Cinnabar Moth (credit: Wikipedia)
Peter Martin, President of Fleet Pond Society, writes:
“Although moths are often thought of as dull and uninteresting, there are some moths that fly during the day and they are usually the more colourful ones. One of these, the Cinnabar Moth, was given its name by a Mr. M. Wilkes in 1773 because of its vermillion colouration.

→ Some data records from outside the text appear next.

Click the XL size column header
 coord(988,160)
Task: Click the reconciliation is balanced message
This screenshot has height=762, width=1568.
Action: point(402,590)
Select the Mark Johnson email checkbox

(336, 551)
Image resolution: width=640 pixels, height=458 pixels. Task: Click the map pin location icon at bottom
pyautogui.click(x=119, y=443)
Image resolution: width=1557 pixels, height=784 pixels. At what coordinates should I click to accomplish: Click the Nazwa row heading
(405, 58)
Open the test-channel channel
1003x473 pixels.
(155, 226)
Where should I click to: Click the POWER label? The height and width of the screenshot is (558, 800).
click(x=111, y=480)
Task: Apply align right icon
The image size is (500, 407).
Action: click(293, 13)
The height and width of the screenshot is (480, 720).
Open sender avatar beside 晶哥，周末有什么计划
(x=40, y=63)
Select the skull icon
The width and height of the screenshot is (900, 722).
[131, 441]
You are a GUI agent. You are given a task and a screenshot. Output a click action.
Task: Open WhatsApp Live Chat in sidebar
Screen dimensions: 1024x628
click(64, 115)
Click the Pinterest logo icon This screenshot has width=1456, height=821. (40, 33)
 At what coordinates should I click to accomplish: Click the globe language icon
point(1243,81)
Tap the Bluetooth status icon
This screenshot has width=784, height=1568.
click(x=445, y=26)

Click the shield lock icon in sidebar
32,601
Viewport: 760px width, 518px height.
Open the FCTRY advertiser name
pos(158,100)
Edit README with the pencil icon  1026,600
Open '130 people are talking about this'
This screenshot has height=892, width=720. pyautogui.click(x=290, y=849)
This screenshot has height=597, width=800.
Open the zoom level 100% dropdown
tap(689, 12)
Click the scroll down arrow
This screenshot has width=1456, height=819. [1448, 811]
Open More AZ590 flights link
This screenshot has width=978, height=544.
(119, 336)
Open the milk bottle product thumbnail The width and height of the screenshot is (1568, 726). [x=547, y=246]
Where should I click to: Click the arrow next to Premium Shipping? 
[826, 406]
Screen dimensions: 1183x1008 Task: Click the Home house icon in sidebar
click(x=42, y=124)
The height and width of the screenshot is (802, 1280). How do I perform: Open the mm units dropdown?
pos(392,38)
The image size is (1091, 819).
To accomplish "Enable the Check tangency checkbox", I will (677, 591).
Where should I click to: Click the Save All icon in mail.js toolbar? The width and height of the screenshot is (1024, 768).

In the field which borders Fleet Pond Nature Reserve, Ragwort plants can normally be found in June and July. The moth lays some 30 – 40 yellow eggs on the underside of the leaves and when the caterpillars emerge they can easily be spotted, as they are often in clusters and have very distinct bright orange and yellow black bands around their bodies. They are very voracious eaters and can totally consume the Ragwort plants.
Flowering Ragwort with Cinnabar moth caterpillars (credit: Wikipedia)
Ragwort contains alkaloid poison and it can kill cattle and horses if consumed. At one time, the Cinnabar caterpillars were exported to Australia and New Zealand to eat the Ragwort plants there before they died and could be eaten by the animals. It is surprising that the poisons do not kill the caterpillars, but these are passed on to the moths as cyanide derivatives which deter birds from eating them.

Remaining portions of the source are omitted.